This dual-purpose system has other advantages. Cattani notes, “Every day that the animal is out on the pasture and not in the barn, the producer saves money. And, by having the animals graze the crop, we’re adding nutrients back into the system. We’re hoping the stands will take up the nutrients returned by the animals and therefore will be more productive.”

Cattani and Emma McGeough, an animal scientist at the University of Manitoba, are the co-principal investigators for the dualpurpose project. The Natural Sciences and Engineering Research Council of Canada (NSERC) and Manitoba Beef Producers are the project’s main funders.

“This is a multi-faceted project with plant scientists, animal scientists, soil scientists, environmental scientists and economists. We want to look at it as holistically as possible, to get a snapshot of all the potential outcomes,” Cattani explains. The project team includes researchers from the University of Manitoba, Agriculture and Agri-Food Canada, University of Saskatchewan, Ducks Unlimited Canada, and The Land Institute.

“We’re establishing IWG this year for this three-year project. So next year, we’ll have our first grain harvest, then we’ll implement our post-harvest treatments, and then graze it in late October 2020. Then, we’ll evaluate the impacts of the grazing on the next

grain harvest,” Cattani says.

In this project, Cattani and his plant science group are using his most advanced IWG grain line and comparing three treatments. “One treatment will involve our usual practices: harvest the grain, cut back the crop, fertilize it, and allow it to regrow into the fall,” he says.

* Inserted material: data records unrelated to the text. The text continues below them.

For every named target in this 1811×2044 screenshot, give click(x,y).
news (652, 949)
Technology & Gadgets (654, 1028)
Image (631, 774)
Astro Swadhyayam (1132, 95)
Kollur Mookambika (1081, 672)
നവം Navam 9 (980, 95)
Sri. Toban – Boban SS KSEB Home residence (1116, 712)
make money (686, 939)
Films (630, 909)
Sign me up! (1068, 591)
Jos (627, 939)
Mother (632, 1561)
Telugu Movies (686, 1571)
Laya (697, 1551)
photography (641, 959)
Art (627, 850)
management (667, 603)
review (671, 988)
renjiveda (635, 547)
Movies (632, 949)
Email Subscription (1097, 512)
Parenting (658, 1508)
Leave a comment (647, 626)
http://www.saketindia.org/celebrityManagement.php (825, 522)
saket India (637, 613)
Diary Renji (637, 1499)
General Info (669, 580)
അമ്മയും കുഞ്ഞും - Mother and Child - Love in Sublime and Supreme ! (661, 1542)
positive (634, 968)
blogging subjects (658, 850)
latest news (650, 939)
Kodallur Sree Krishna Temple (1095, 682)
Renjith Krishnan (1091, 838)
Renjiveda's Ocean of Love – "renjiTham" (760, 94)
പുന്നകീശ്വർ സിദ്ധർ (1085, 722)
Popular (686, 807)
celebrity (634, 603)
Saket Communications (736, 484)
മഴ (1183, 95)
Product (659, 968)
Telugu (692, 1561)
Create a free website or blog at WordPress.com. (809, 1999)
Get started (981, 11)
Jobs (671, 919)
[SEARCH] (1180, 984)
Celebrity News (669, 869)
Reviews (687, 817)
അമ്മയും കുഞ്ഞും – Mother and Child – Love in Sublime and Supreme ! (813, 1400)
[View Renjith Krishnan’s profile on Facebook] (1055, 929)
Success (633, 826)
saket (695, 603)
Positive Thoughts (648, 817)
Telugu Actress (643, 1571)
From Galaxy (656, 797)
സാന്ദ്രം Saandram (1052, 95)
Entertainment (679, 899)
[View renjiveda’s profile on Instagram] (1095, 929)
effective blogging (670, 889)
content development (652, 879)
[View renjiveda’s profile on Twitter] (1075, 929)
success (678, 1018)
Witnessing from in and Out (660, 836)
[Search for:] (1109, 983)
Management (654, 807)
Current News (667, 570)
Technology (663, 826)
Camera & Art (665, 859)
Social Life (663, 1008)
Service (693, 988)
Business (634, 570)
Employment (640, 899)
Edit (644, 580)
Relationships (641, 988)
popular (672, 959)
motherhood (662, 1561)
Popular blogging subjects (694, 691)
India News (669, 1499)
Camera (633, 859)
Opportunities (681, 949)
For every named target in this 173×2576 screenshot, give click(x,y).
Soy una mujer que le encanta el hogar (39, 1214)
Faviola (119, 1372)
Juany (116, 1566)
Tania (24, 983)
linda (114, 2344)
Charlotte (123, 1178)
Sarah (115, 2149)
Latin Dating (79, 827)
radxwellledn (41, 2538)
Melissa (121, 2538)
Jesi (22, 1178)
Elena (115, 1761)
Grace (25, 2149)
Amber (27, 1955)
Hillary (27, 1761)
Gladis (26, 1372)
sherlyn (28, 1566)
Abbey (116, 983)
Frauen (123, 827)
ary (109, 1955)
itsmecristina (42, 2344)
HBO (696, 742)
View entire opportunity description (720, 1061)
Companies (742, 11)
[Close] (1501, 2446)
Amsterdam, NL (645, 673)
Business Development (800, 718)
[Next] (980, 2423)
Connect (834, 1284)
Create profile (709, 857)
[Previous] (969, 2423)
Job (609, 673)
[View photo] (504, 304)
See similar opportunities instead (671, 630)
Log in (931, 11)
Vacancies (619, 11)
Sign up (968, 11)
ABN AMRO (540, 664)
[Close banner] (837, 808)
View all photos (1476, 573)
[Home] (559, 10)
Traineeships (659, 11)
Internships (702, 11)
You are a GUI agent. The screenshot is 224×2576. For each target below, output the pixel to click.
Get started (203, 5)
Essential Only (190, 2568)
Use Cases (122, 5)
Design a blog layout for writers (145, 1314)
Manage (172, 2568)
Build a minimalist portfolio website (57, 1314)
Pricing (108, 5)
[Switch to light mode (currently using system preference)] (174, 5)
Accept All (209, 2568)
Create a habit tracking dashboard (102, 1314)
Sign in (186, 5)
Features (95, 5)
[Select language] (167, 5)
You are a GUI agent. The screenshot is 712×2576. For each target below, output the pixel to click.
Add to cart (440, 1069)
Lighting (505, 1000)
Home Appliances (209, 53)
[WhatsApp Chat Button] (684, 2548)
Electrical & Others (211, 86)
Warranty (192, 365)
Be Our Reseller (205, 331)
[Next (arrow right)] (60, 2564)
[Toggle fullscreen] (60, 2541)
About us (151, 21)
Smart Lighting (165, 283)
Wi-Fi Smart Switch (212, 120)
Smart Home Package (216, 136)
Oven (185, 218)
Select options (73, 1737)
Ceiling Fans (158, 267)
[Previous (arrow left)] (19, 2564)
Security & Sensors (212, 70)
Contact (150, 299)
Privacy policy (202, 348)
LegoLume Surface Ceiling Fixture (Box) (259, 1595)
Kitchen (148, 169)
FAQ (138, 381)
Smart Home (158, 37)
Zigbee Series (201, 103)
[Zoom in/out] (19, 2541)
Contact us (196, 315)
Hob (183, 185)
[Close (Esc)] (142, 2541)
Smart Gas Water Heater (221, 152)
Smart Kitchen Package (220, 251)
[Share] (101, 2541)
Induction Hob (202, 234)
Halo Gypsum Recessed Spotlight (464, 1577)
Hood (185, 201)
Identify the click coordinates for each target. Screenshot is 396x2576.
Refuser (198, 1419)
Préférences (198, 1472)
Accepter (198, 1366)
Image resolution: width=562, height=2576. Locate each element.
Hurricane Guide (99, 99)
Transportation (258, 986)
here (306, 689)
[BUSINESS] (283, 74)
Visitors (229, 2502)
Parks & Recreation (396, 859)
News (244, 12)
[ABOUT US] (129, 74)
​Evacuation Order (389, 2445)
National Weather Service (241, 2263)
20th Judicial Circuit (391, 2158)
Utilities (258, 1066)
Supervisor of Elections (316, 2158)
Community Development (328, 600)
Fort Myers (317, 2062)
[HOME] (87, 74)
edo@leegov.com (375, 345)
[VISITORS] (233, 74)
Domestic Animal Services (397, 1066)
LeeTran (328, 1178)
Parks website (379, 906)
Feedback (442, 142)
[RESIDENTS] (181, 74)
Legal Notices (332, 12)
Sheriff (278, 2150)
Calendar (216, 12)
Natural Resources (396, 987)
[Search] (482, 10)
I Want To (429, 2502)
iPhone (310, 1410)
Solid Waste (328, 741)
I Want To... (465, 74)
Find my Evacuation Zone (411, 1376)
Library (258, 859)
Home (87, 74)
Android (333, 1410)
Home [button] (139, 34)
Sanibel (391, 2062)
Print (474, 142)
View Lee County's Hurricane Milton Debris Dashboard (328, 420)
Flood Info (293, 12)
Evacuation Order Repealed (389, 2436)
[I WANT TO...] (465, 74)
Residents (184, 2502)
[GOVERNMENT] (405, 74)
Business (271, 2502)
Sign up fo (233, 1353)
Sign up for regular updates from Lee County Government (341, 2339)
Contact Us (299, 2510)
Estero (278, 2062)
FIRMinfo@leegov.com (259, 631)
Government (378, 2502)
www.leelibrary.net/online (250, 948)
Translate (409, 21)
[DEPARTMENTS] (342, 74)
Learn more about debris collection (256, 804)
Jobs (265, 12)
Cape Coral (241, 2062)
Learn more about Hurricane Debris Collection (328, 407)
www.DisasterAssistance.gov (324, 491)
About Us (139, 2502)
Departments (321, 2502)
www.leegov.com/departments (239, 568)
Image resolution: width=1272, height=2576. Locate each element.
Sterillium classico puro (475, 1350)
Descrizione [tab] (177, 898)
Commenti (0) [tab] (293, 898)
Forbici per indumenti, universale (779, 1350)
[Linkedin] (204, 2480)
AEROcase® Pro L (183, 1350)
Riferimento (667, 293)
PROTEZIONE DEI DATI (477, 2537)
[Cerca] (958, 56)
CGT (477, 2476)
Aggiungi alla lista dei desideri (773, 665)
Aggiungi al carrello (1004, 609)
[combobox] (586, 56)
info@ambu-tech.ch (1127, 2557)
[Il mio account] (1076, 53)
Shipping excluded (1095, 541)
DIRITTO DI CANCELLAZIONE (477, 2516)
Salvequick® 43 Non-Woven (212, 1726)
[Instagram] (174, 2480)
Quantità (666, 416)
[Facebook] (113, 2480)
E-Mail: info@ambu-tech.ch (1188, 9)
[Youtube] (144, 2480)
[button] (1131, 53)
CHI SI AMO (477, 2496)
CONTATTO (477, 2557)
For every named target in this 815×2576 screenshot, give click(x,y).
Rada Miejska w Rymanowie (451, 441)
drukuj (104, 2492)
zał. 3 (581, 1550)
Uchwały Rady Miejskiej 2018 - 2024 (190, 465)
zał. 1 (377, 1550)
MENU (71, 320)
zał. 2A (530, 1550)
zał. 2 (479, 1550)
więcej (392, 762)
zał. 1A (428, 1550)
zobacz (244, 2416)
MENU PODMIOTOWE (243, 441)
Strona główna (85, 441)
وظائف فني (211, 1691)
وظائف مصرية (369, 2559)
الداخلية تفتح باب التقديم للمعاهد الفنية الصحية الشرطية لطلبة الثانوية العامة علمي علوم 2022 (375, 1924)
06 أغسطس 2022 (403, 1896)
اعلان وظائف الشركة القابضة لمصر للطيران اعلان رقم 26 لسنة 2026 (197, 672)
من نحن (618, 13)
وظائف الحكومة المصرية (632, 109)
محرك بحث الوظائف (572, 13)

“The second treatment is to interseed alsike clover with the perennial grain, seeding them both at the same time in the spring. Having a legume intermixed with intermediate wheatgrass should increase the forage value because of the higher protein content. In the past, we’ve tried growing IWG with other legumes. Alfalfa and sweet clover were too competitive with IWG if you didn’t fertilize it, and white clover wasn’t competitive enough. Alsike is in between white clover and the other two in terms of competitiveness.”

The third treatment is to just let the IWG grow after the grain harvest, without applying fertilizer or cutting back the stand.

Cattani’s plant science group will be measuring grain yields and analyzing the nutritional value of the forage regrowth samples, to compare the different treatments. The control treatment is a standard forage that they have grown before.

McGeough and her animal science research group will be evaluating such factors as cattle performance, grazing behaviour, forage intake, and methane emissions, for the different treatments.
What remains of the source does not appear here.